I know Reynolds is a UFA in his age 31 season, I meant that with that 6 year deal, he'd still be a UFA at age 33 and can get a big contract at that point too. It's not "get a big contract at age 31 or don't get it", it's "get a big contract at age 31 or buy out 2 UFA years and then Reynolds gets a slightly smaller deal at age 33".
Oh my fault. Yeah, that's a good point -- at the end of the day I think if we were willing to make the huge investment to buy out two free agency years, there's plenty of reason for Reynolds to simply jump on it. I don't want to be excessively naive, but there's a big difference between throwing around 100-110M vs. a possible 150-160M for example, on the one hand, and actually being able to sign a piece of paper and know your family has 100 million dollars no matter what else happens.
If we wanted to get really crazy, we could try to sell Reynolds on basically being a Pirate for life. Hayes is signed through 2029, and it's 2030 unless we are idiotic (or he gets traded before his 10/5 rights kick in, but let's not go there now...). That's something like an 8 or 9 year deal for Reynolds, but in this scenario, he probably would have to sacrifice long-term earning potential for near total security.

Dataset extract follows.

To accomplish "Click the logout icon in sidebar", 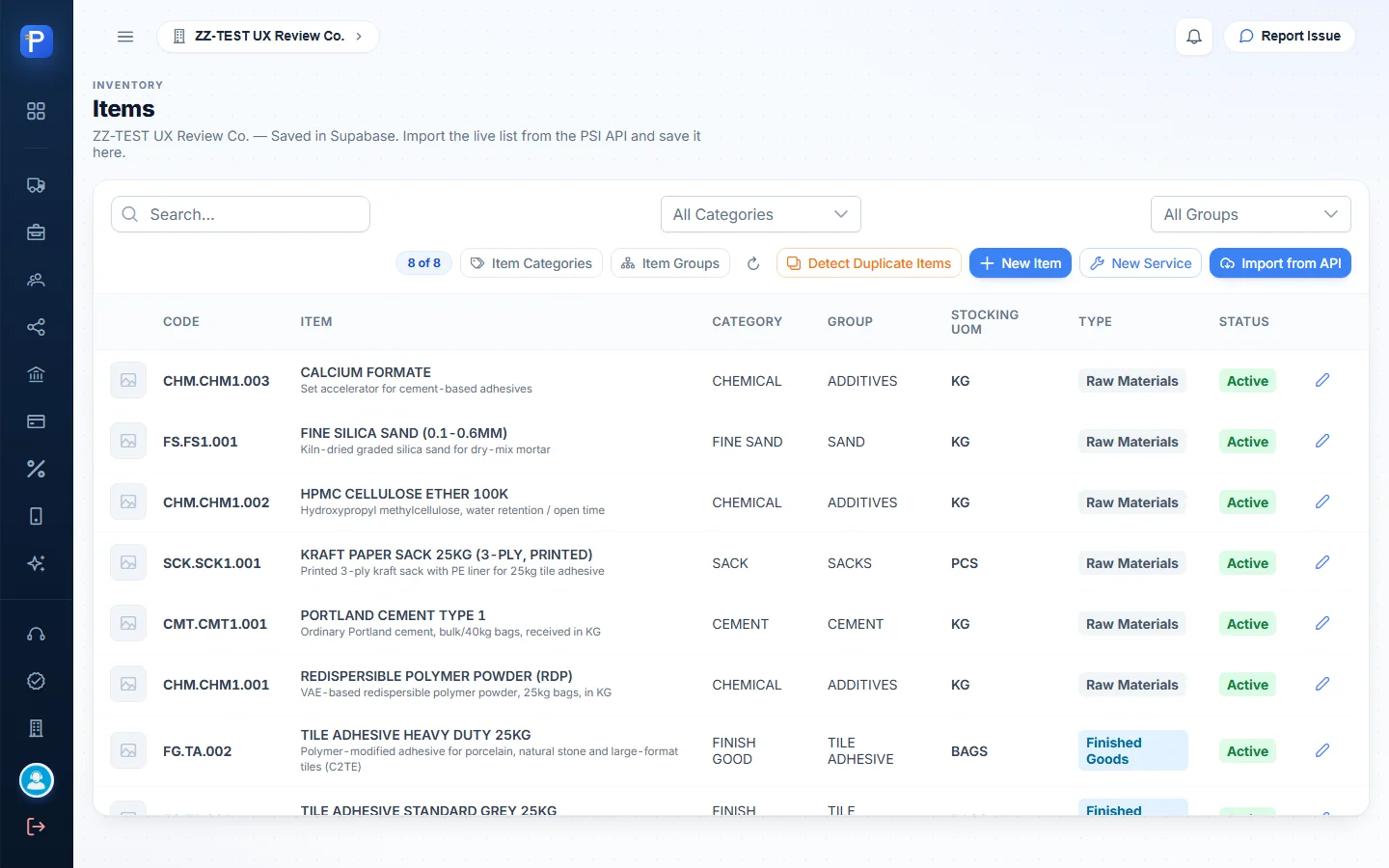I will pyautogui.click(x=36, y=827).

Honestly, I think the way that the Pirates are probably looking at it (setting aside what ownership can/will do) is in terms of what years we want Reynolds around for and why. A lot of the thinking now is that players are right in their primes at his current age and potentially starting to go downhill even now. It depends on the player, the skill set, etc., and I don't want to be a total doomer, but I do think there's a chance that the front office would seek to move him right now if they got a return headlined by a top-10 in baseball prospect that they believed in.

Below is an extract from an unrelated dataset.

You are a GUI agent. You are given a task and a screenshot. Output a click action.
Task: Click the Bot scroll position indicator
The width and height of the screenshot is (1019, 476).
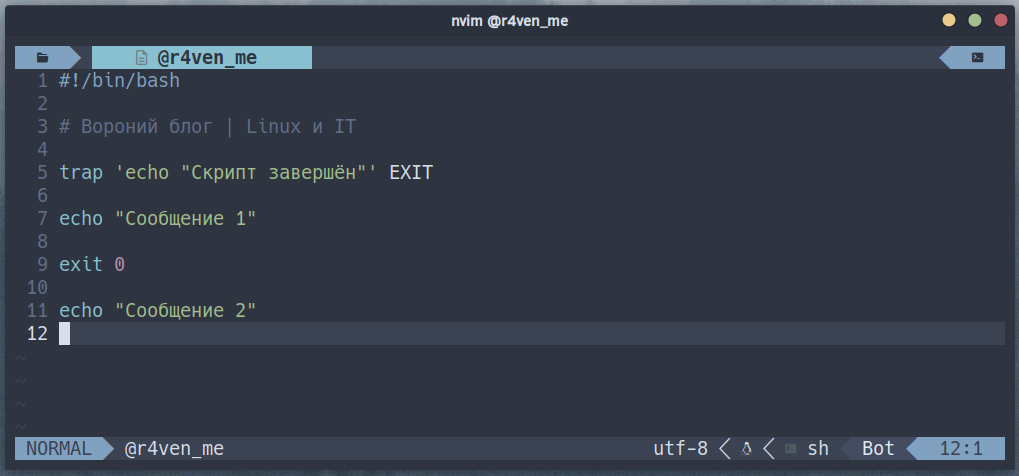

In any case, I think 6 years is the realistic sort of target contract that gives you Reynolds as a cornerstone for a team you hope wins it all in the 2024-2027 range, and still gives Reynolds some chance for a big contract after the 2027 season. I don't want to downplay baseball concerns, but I truly think it's still a put up or shut up situation at the end of the day. Unless we just don't think Reynolds will be an all star type talent, if the will is actually there, we can pay him an AAV of even 30, 35 million for a year or two if that's what it would take.
The only potential wrench in that crazy scenario is if Cruz is an MVP type talent, but even in that case, you'd be able to have them all together plus other players plus supplementary free agents and the total would never push above 110-120M. I do think there's an argument that trying to get Cruz to sign a similar deal to Hayes is a better use of time than chasing Reynolds, but with Reynolds specifically, I think bare minimum you have to keep paying him through arbitration and try to get a good enough team to make a run in 2025.